CLEMSON, S.C. (AP) - Clemson offensive coordinator Tony Elliott believes the third-ranked Tigers are on the right track to get back to playing aggressive, dominant football - something the team had to be reminded of the past couple of weeks.
Elliott said Monday the Tigers (6-0, 4-0 Atlantic Coast Conference) had slipped into a funk after the season’s first month and needed reminding how they had won two of the past three national championships. Clemson’s players got the message, pounding Florida State 45-14 on Saturday.
“Overall, we wanted to let these guys know who we are, what’s made us successful,” said Elliott, who shares coordinator duties with receivers coach Jeff Scott.
Still, Clemson dropped in the national rankings again after a victory. The Tigers, who started the year at No. 1, fell to No. 2 behind Alabama after their close call in a 21-20 win at North Carolina on Sept. 28. Clemson was passed by LSU this week, despite rolling over the Seminoles.
Clemson coach Dabo Swinney said his focus is on Louisville, not the Top 25 poll.

-- Written task A --
Do these statements agree with the news report on Clemson football? (i) Clemson beat Florida State 45-14 on Saturday. (ii) The Tigers began the season ranked No. 2. (iii) Dabo Swinney said his focus is on the Top 25 poll. Answer yes or no for each, and quote the deciding words of the report.
-- Written task B --
Could you carry the news report on Clemson football forward from its last sentence?

-- Recorded data --
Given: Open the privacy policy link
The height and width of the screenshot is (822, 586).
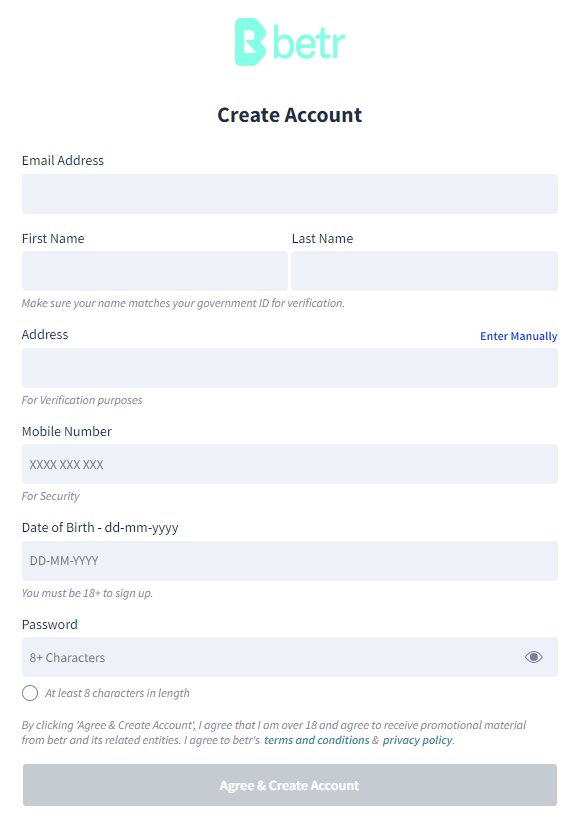Looking at the screenshot, I should coord(417,740).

-- Answer A --
(i) Yes: "pounding Florida State 45-14 on Saturday."
(ii) No: "The Tigers, who started the year at No. 1"
(iii) No: "his focus is on Louisville, not the Top 25 poll."

-- Answer B --
Swinney said the win against Florida State was his team’s best overall showing of the year and that it’s essential to carry the dominant play against the Seminoles into its matchup at Louisville (4-2, 2-1) on Saturday. He said the Tigers aren’t worried about their poll position, only about being in the right spot at the end of the year when the College Football Playoff participants are picked.
Right now, the Tigers simply need to “continue to have the edge that it takes,” Swinney said.
Clemson got strong showings from its best players, which Swinney said is a sign his team is on the winning path.
Trevor Lawrence threw three touchdown passes and Travis Etienne ran for 127 yards and caught a scoring pass.
A mid-season slump is natural, senior right tackle Tremayne Anchrum said, after nearly two months of grinding away at practice and school - particularly for a team that has won a program record 21 straight games.
“It’s usually after the monotony of the day-by-day (routine), it can really take a toll on you,” Anchrum said.
He credited coaches with laying a solid foundation of focusing solely on the next opponent, not on what Clemson’s already accomplished or the challenges down the road.
“That’s when they emphasize, ’Hey, you’ve got to find your motivation today. You’ve got to find your edge today. What’s going to make you be great,’” he said.
Clemson expects a different Louisville than it saw last year in the Tigers’ 77-16 blowout. Elliott said there was a sense when the teams met in 2018 that “you could tell something was going on with the coaching staff. Now, they’re playing hard.”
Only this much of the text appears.